An industrial property in downtown San Jose at 255 N. Autumn St. and 260 N. Montgomery St. that is now owned by Google.
The two properties, bought by Google and Trammel Crow, acting through an affiliate called TC Agoge Associates, are just east of the parking lots of the SAP entertainment and sports complex.
The Google group paid $3 million in cash on Nov. 29 for the industrial parcel with entrances at 260 N. Montgomery St. and 255 N. Autumn St., Santa Clara County property records show.
The Google village is deemed to be a game-changer for San Jose and its downtown, according to several experts, including Teresa Alvarado, director of the San Jose office of SPUR, a non-profit group that seeks development and planning solutions for big cities in the Bay Area.
“This is not only an opportunity to grow San Jose’s job base, but also to build a city,” Alvarado wrote in a Nov. 29 letter to San Jose’s mayor and City Council before this week’s vote on the Google village development.
On Tuesday, , San Jose’s City Council is slated to make a final decision about whether to sell several government-owned properties downtown that would become crucial sites for the proposed transit village Google would develop.
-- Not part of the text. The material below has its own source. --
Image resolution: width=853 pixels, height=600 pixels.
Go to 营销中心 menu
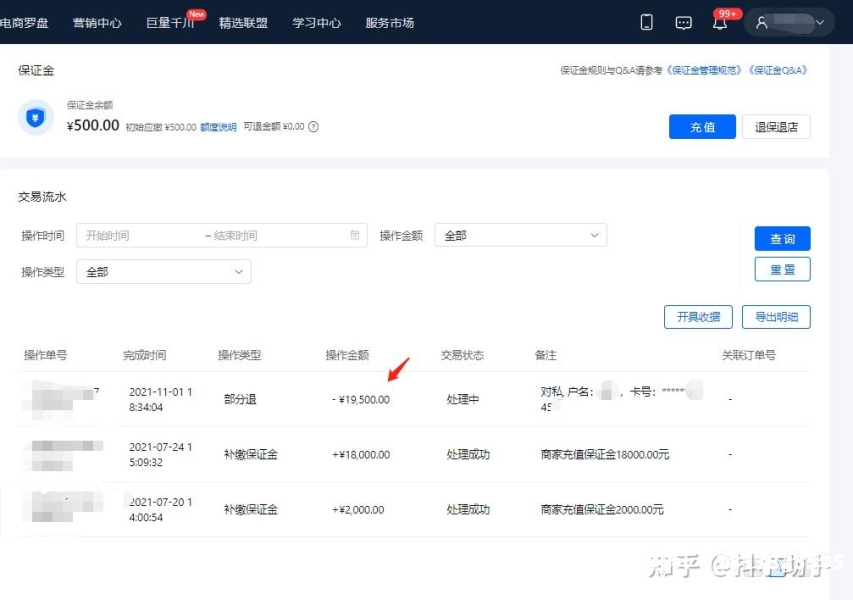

“The location of the transit village is superior to anywhere else Google might be looking,” said Bob Staedler, principal executive with Silicon Valley Synergy, a land use and planning consultancy. “This isn’t Google’s first rodeo. They know what they are doing.”
Google’s transit-oriented community could create up to 25,000 new jobs, including at least 15,000 to 20,000 employed directly by the search giant, in a development of office buildings, houses, shops, restaurants, cultural centers and open spaces near the Diridon station.
Since December 2016, including the most recent property deal, Google has now spent at least $237 million buying an eclectic array of industrial and retail sites, vacant lots, and even residential properties.
“This development has the potential to serve as an example for human-centered design that elevates and reinforces San Jose’s history, economy, culture and diversity and leads us down a path toward a more equitable model of prosperity,” Alvarado wrote in her letter to the city.